Mark Romanek NON LASCIARMI

La pubblicità, almeno qui da noi, lo ha contrabbandato "furbamente" come film di amori giovanili, facendo leva su un triangolo di protagonisti freschi carini eccetera. Non lasciarmi invece è una storia di fantascienza ucronica, raccontata kafkianamente da tale Kathy H e ambientata in un 1972 alternativo in cui ingegneria genetica e clonazione umana hanno anticipato i tempi, stravolgendo tutte le implicazioni etiche, sociali e scientifiche.

Cloni sacrificabili per il progresso: è un classico del genere. Michael Bay ne farebbe un'avventura esplosiva e patinata con due super belli da spot, anzi, l'ha già fatto nel 2005 con The Island, Mark Romanek ne fa invece un film agli antipodi stilistici. Lui, regista di moltissimi videoclip (Madonna, Bowie, R.E.M., The The, Michael Jackson, Coldplay) e pochi film (l'ultimo, One Hour Photo, nel 2002), opta per un tono intimista e trattenuto, a tinte color terra e vegetazione, asciutto anche quando distribuisce colpi (di scena) allo stomaco e al cuore.

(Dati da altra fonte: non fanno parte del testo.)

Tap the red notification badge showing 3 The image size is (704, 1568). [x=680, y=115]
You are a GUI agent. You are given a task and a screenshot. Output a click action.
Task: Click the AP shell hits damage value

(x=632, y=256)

Merito anche dell'omonimo romanzo di partenza, di Kazuo Ishiguro, presente anche qui come produttore esecutivo, dello sceneggiatore Alex Garland (già tre film con Danny Boyle), dell'ambientazione british — dall'infanzia nel collegio di Hailsham, alla fine dell'adolescenza nei cottage delle campagne inglesi — e del giovane cast: la brava e oscura Keira Knightley, il sensibilissimo Andrew Garfield (prossimo Spider-Man al posto di Tobey Maguire), e Carey Mulligan (Wall Street), forse fin troppo compressa nel ruolo. Il triangolo insomma c'è, e anche l'amore. Ma la vera protagonista è una generazione impossibilitata a realizzarsi, dolce nelle sue ingenuità, disturbante nell'incapacità di cambiare il proprio destino, abbandonata come un barcone arrugginito su una spiaggia d'inverno. Nella caccia ai simboli si può frugare tra fantasie orwelliane o scomodare la storia di oscuri regimi più o meno lontani. Oppure scoprire, al contrario, che quella generazione è già qui, adesso.